───── Source

The consolidation of
automated trading—visible in some recent trends in the use of computer systems
that automatically create orders and submit them to the market without direct
human intervention—was the product of developments that occurred primarily in
the 1990s and early 2000s. For instance, the automation of execution largely
followed the development of
novel investment strategies that were intensive on trading, requiring such
things as adjusting portfolios in real time to changes in the market or in the
expectations of market participants (examples of these are the strategies
followed by hedge funds, which advocated automated trading since the 1990s).
Conceptions of efficiency and control had to congeal in order for automated
trading to become a common feature of financial markets: market participants
had to develop new expectations of the speed of finance as well as instruments
to deal with an increasingly technological and fragmented marketplace. The
automation of trading was not merely a reactive adoption of ready-made
technologies in response to competitive pressures. Quite the contrary, trading
automation was fueled by numerous pressures, with economic incentives providing
but one of a constellation of justifications for technological change.
The historical trajectories
of trading automation are thus varied. In some cases, such as that of the LSE,
automation was almost serendipitous product of, first, the acquisition of
computers to mechanize back-office operations and, second, the hiring of
specialists to implement, maintain, and progress technological systems within
the organization. For the leadership of the stock exchange up to the 1960s,
technology was merely an aid to laborious tasks such as account keeping and
data transmission. As a British broker of the 1970s warned those tempted to
feed their business into a computer, “dealing done that way will never be fun.
Dealing certainly ought to be, and I think that between humans it usually is”
(Paul Bazalgette, quoted in Kynaston 2001). This vision was contrasted by the
views of the LSE’s technological experts. For George Hayter, one of the leading
technology managers of the stock exchange, the market was “100 percent
information. . . . Starting with market information to the broker and his
client, generating an order, [and ending in the] contractual exchange of
ownership and exchange for money. . . . The whole blazing thing is actually
information flow, from start to finish” (Hayter, quoted in Pardo-Guerra 2010).

──────────
───── Dataset section

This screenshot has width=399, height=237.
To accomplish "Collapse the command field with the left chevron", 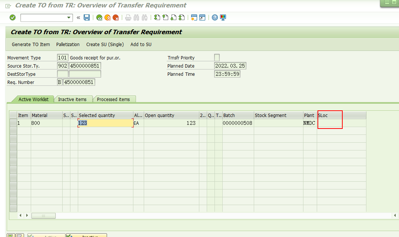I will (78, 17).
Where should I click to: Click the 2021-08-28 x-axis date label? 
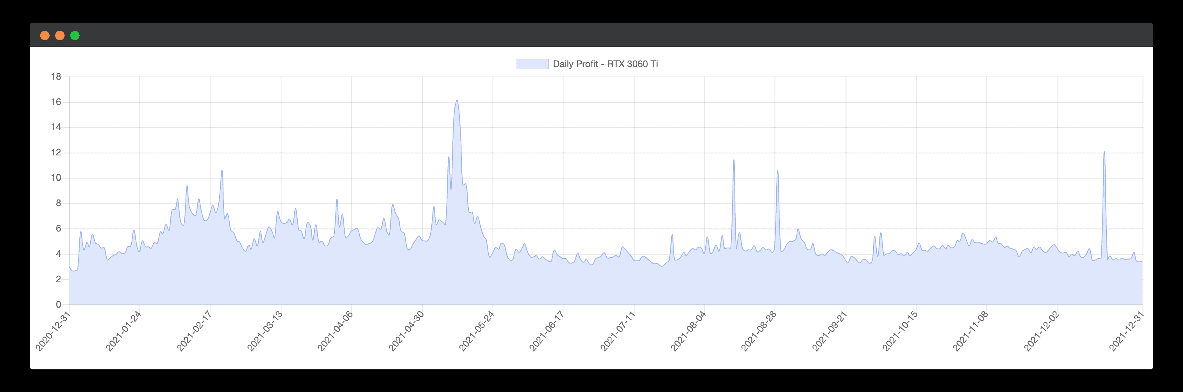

──────────

### [Given problem A]
Write out the passage on trading automation from "The historical trajectories" up to and including "never be fun.".
### [Given problem B]
Name every person who appears by name in the passage on trading automation.
### [Given problem C]
Answer these questions from the passage on trading automation.
(i) In what period did the developments behind the consolidation of automated trading mainly take place?
(ii) For the stock exchange's leadership up to the 1960s, what was technology?
(iii) According to George Hayter, what percentage of the market was information?
The material that comes after the passage on trading automation is separate from it.

### [Task solution A]
The historical trajectories
of trading automation are thus varied. In some cases, such as that of the LSE,
automation was almost serendipitous product of, first, the acquisition of
computers to mechanize back-office operations and, second, the hiring of
specialists to implement, maintain, and progress technological systems within
the organization. For the leadership of the stock exchange up to the 1960s,
technology was merely an aid to laborious tasks such as account keeping and
data transmission. As a British broker of the 1970s warned those tempted to
feed their business into a computer, “dealing done that way will never be fun.

### [Task solution B]
Paul Bazalgette
Kynaston
George Hayter
Pardo-Guerra

### [Task solution C]
(i) The 1990s and early 2000s.
(ii) Merely an aid to laborious tasks such as account keeping and data transmission.
(iii) 100 percent.